Do you have Canadian/North American Hemp available?
Can I smoke the yarn?
It’s really sad that there is ZERO North American production of either Hemp or Linen for commercial fibre for the consumer that would like to wear these fibres. For hemp and linen you need both the right climate and humidity conditions to grow fibres from plants. Here in Southern Ontario we have those best conditions. Canada was even an industry leader in Linen fibre production just as recently as, back in the 50s. The machines to process the plants into useable fibres were sold and shipped off a long time ago, at the time of the decline of the fibre industry.
But now? In Canada we only grow highly regulated hemp and flax for seeds NOT for fibres. Most of the seed is grown out in the prairies.
Not surprisingly even the hemp seed plants grown in Canada, make an industrial “fibre” matting that is in demand in the car industry for interior panels. This is NOT a fibre you would want to wear against your skin, or even as a coat. I really wish that industry could see the demand for the fibre plant as well as what they eek out of the seed production plants!
I personally believe that realistically, we will only see serious fibre production with legalization. Growing plants for a fibre is radically different from growing it for seeds or flowers. But its all treated like one plant by the government. You need a licence and at least 10 acres of land to grow hemp. You are subjected to a background check. Even if you qualify you need to be individually approved and this does not happen for all applicants. You need to comply with any rules deemed necessary and appropriate as they are dictated to you at any time of the growing process. These barriers to entry in the industry stop intrepid entrepreneurs.
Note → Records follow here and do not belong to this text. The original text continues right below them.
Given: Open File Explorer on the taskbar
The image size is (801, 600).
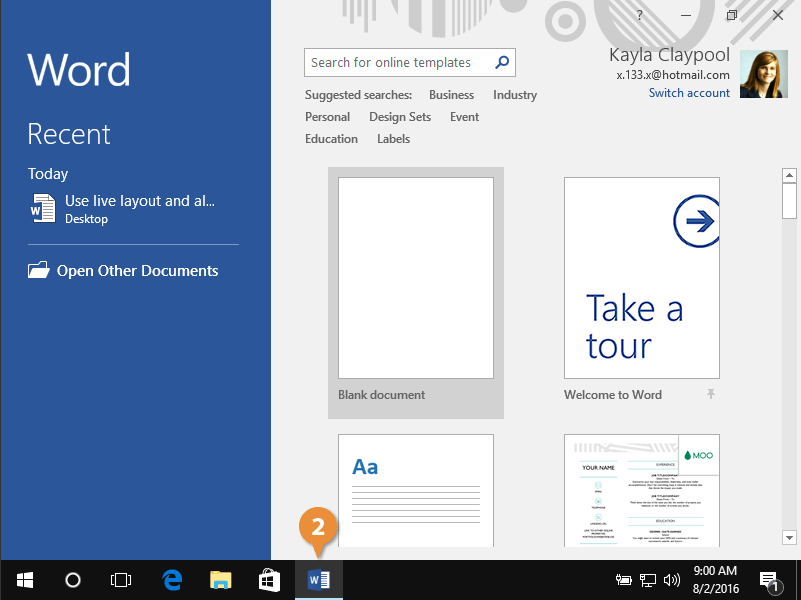Looking at the screenshot, I should [x=220, y=579].
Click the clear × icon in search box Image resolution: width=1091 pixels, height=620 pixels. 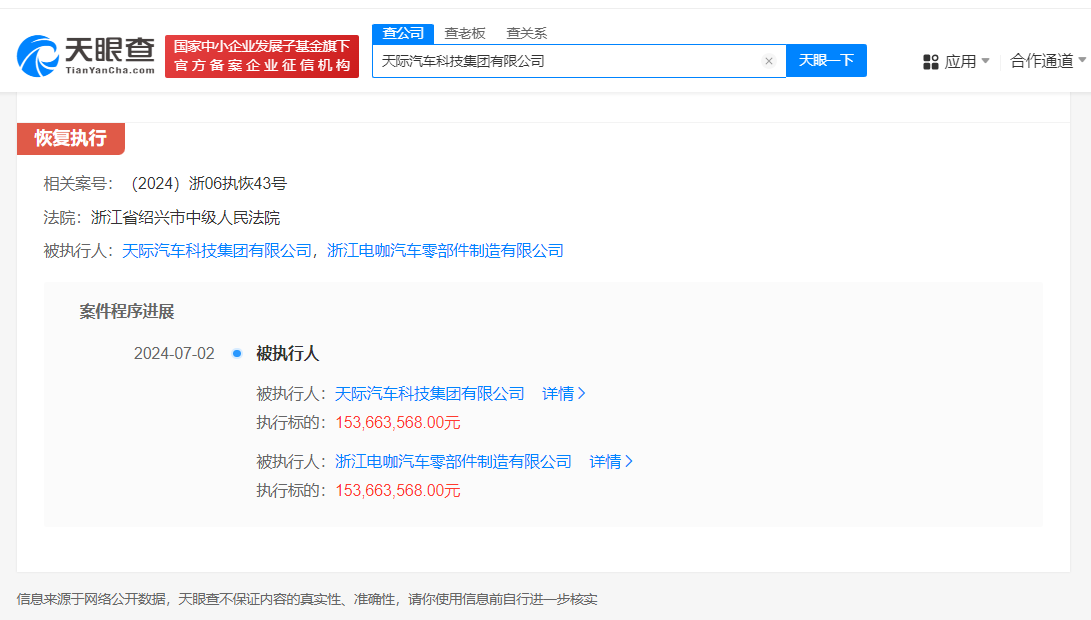point(769,61)
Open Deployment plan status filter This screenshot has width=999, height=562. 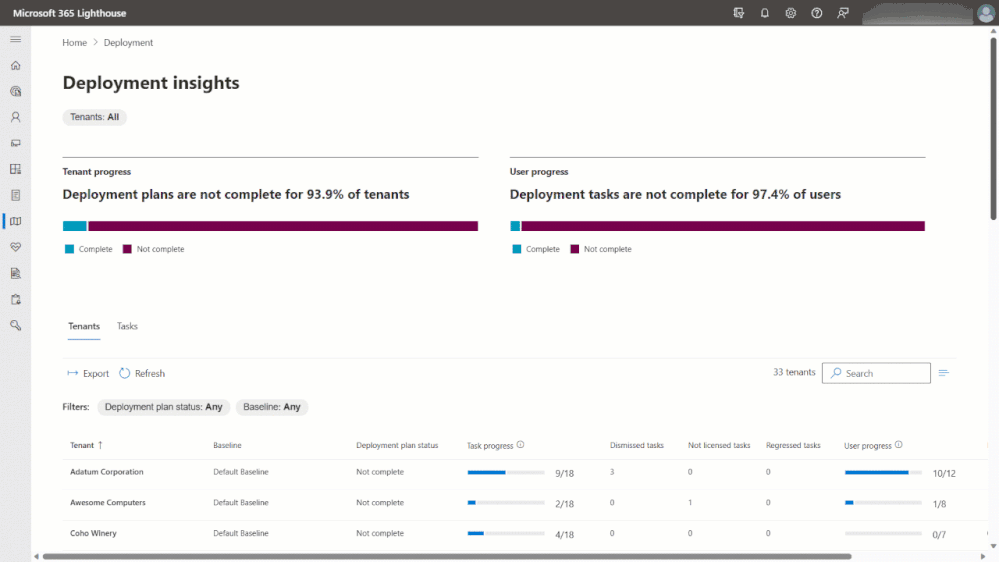coord(163,407)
Demand for the fibres is nearly as strong as it is for the flowering plant. This gives me hope that the consumers will continue to demand a North American product. I would like to see strong North American production again, starting in Ontario in Canada and in Kentucky (or maybe Oregon) in the US.
No you can’t smoke the yarn! Fibres come from the skin of the plant, not the flower.
On Saturday I joined the Global Marijuana March in Toronto. Legalize and regulate. Prohibition is a costly failure. We have already seen the effects from alcohol prohibition. Prohibition is suppressing the fibre industry in the most horrible way – by association.
As usual I love to take pictures. These are the things I saw through my lens during the demonstration and the march.
These are Flogos. Neat! Loads of bubbles and a little bit of helium to make them float.
My three favorite pictures of the day.
Early in the day I met Jack Skido who made these signs.
Lots of signs and people gathering.
Listening to parade instructions. Getting the big floats ready.
The crowd is coming.
On the march.
Its funny about taking pictures. The ones you tend to see of me are usually reflections. I find a mirror or glass most times. Today I had a lot of fun with this car. That we ended up pushing around the route!